Long term cost: Without the “ounce”, what would happen? How expensive is treatment for the disease, or worse, the cost of succumbing to disease? Does that patient stop being a productive, self-supporting citizen due to disease or premature death? What are the costs of premature death to family members and society? Alternatively, if a patient avoids the disease that was prevented or alleviated by the “ounce”, will he or she simply succumb to another? Are the ultimate costs of the alternative disease comparable to the costs of the potential “cure” for the first? What happens to a patient who uses lots of “ounces” and avoids disease for many years? Does he spend more time being an end user of other resources due to an extended lifetime? Or does he contribute in a way that far outweighs these costs? Does he spend many years in expensive nursing home care, or require other services that outweigh the probable costs of his earlier disease? Does he rely on family caregivers who must quit jobs, cut back productive hours, or make other life decisions that cost them?
Many of these are uncomfortable and even offensive questions. But assuming that we’re talking about budgets, and not what’s best for a patient or his family, they provide a picture of the kinds of concepts we don’t necessarily consider when we assume that efforts to promote prevention are inherently budget-friendly over the long-term.
For years, policymakers in Congress have been meeting with patient advocacy groups and industries that support the government requirement for coverage of, or taxpayer subsidies for, various preventive services and treatments. In so doing, they’ve claimed that the potential for cost savings to the government is a foregone conclusion.
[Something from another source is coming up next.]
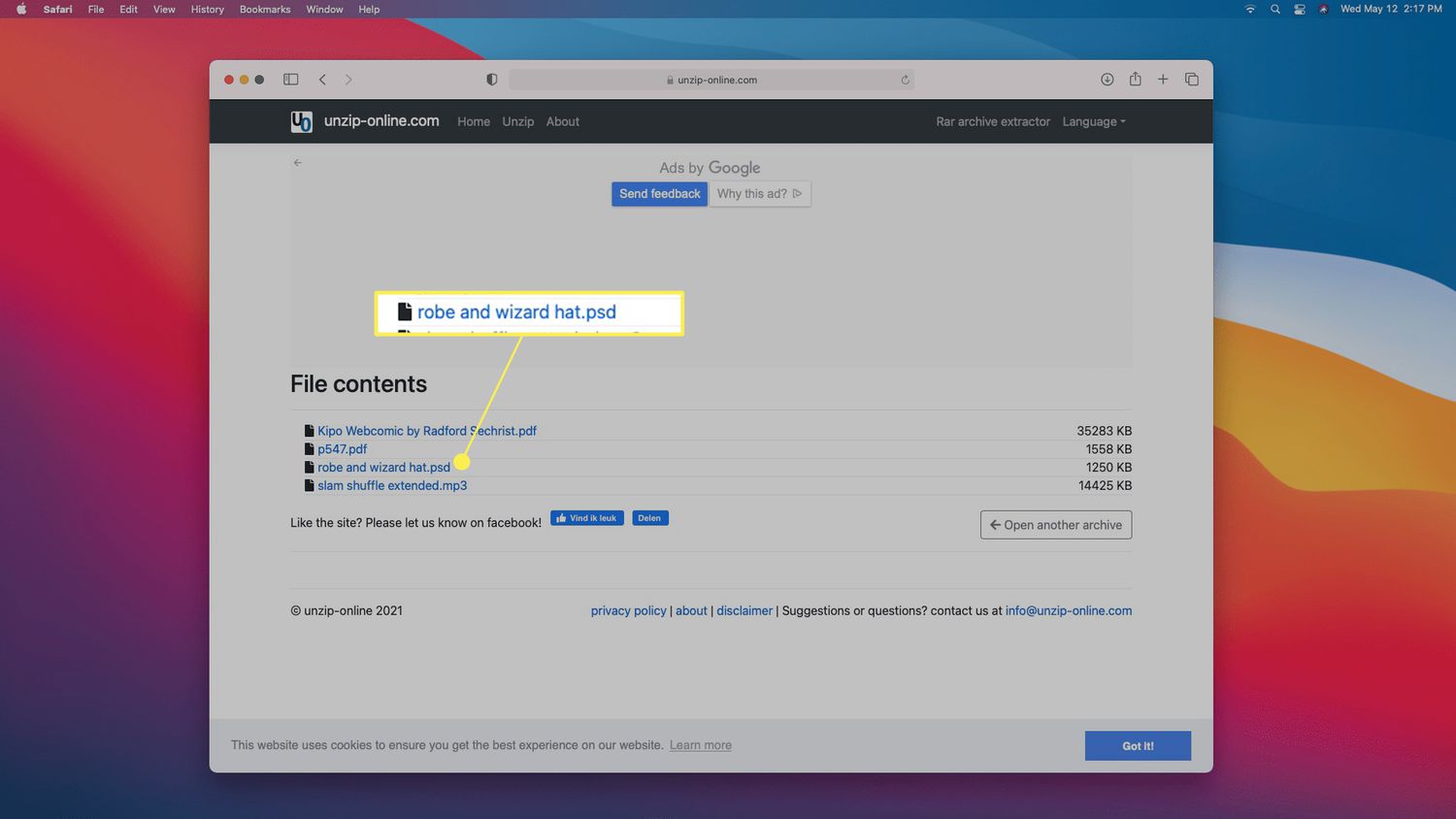Open the Bookmarks menu
Screen dimensions: 1456x819
(265, 10)
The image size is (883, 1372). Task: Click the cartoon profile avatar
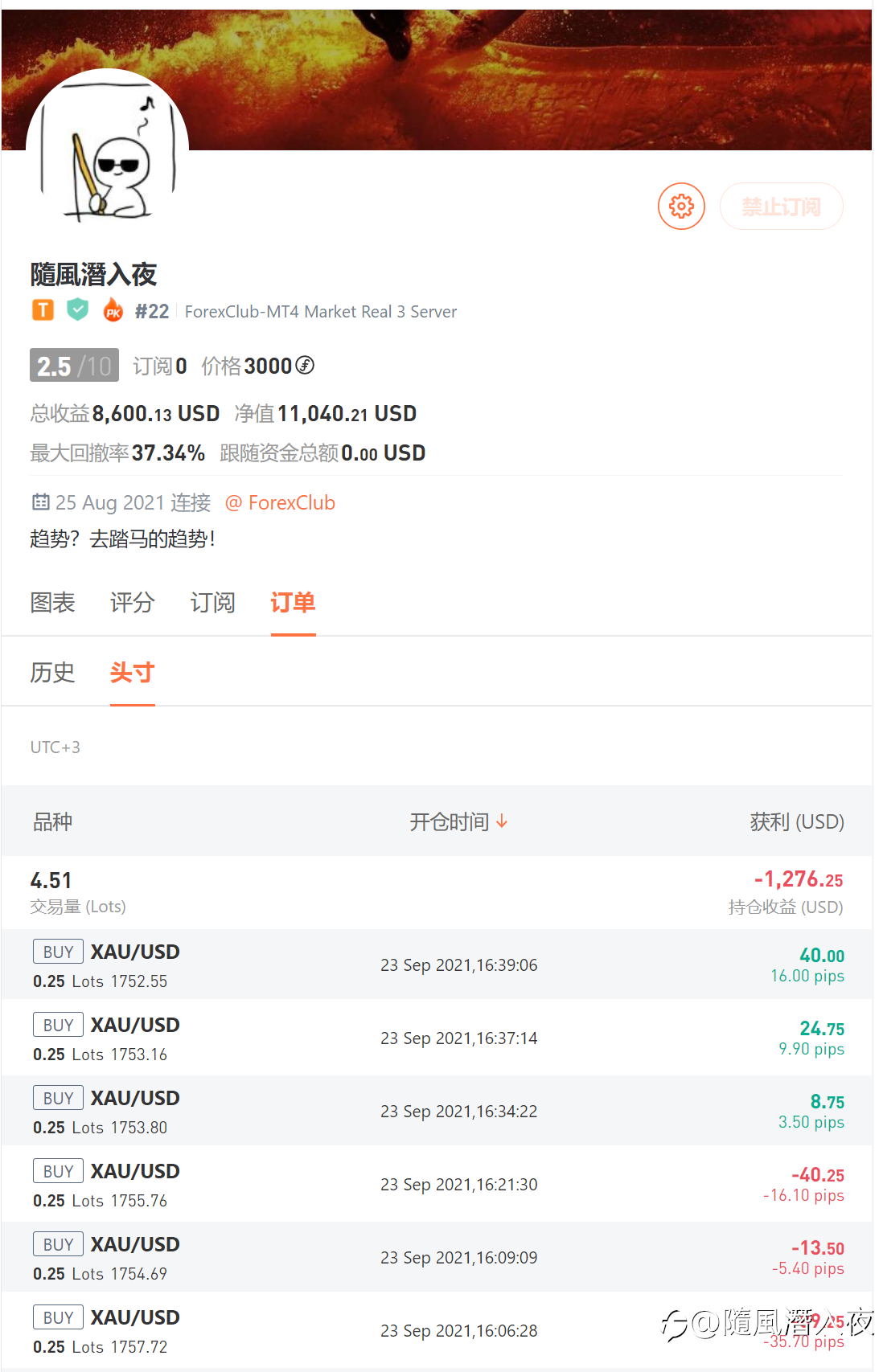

Typically, policymakers lament that they wish the expected savings could be “scored” (lawmaker parlance for an estimate of the budgetary cost or savings from implementing a bill), but that the Congressional Budget Office doesn’t allow for acceptable dynamic scoring models to be used. Therefore, they either endorse these policies with the presumption that they save money, or they avoid them until the presumed savings can be demonstrated in black and white. While it’s true that the CBO doesn’t typically employ dynamic accounting to estimate expected bill scores, it’s not as cut and dried as that. A 2009 letter from the CBO Director explains this in more depth.
In short, preventive health programs may be beneficial in the long run, but just because they’re beneficial for patients doesn’t necessarily mean that those benefits will be borne out on the balance sheet. Of course, these sorts of determinations must be made on a case-by-case basis, since all preventive services aren’t created equal. To make a long story shorter, all proposals deserve a hard look before they’re passed off as being natural Medicare or Medicaid budget-savers– or savers for other programs.